「今年訪れるべき世界の52カ所」― その第2位に盛岡
(2023年1月19日)
本日は憲法も人権も民主主義も無関係。私の故郷の話題である。「それがどうした?」と言われれば、「いえ、どうもしません。つまらぬ話題で済みません」と謝るしかない。
あのニューヨークタイムズが、毎年の年頭に独自の情報を集め独自の基準で旅行先を紹介しているのだそうだ。今年も、1月12日に「2023年に行くべき(世界の)52カ所」を発表した。そのトップは、イギリスの首都ロンドン。世界に知られた大都会、歴史に溢れた街でもある。これには驚かない。さもありなんと思わせる。
これに続く第2位が、なんと盛岡だという。私の故郷だ。これは驚くべきことではないだろうか。東京・大阪ではない。奈良・京都・鎌倉でもない。札幌・小樽・函館でも、倉敷・津和野・日田でもなく、那覇・金澤・静岡でもない。いったい、どうして盛岡なのだろうか。

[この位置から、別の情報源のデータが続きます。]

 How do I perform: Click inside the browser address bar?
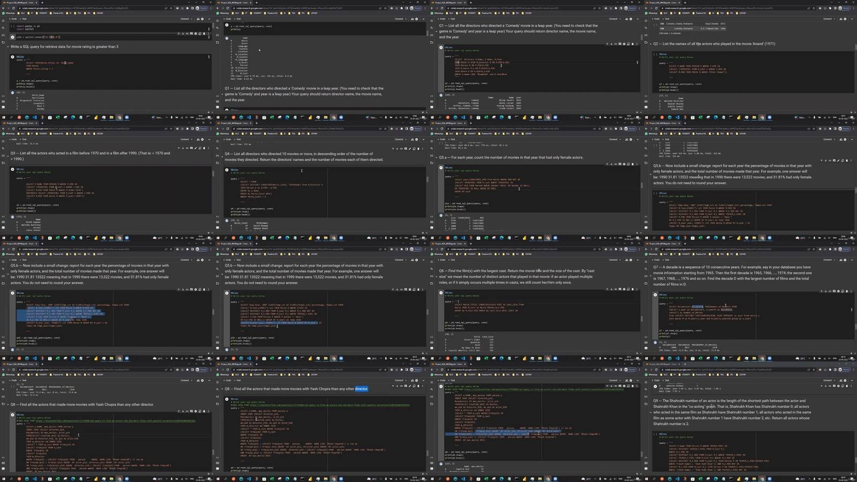80,8
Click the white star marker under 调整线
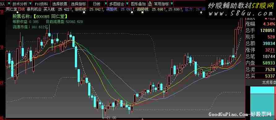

盛岡、けっして印象深く目立った街ではない。NHKラジオで全国の天気予報を聞いていると、仙台の次は秋田に飛び、その次は札幌となる。土地の人のプライドは高いが、全国では認めてもらえない。東北では、仙台以外は、なべて「その他」の街でしかない。
盛岡市が選ばれた理由の第一は、「大正時代に建てられた和洋折衷建築や、現代的なホテルのほか伝統的な旅館もある。城跡も公園になっていて、歩いて楽しめる街」との評価だという。なんという薄弱な世界第2位の根拠。これなら、仙台も、会津若松も、山形も、二本松も、みんな2位ではないか。
もっとも、推薦理由はそれにとどまらず、東京から新幹線で数時間で行ける便利さや、山に囲まれ川が流れる風景を紹介し「混雑を避けて歩いて楽しめる美しい場所」「完全に見落とされてきた街」と、盛岡を再評価する内容になっているともいう。そうか、「完全に見落とされてきた街の魅力」なのか。やや複雑な評価。褒められているのやら貶されているのやら。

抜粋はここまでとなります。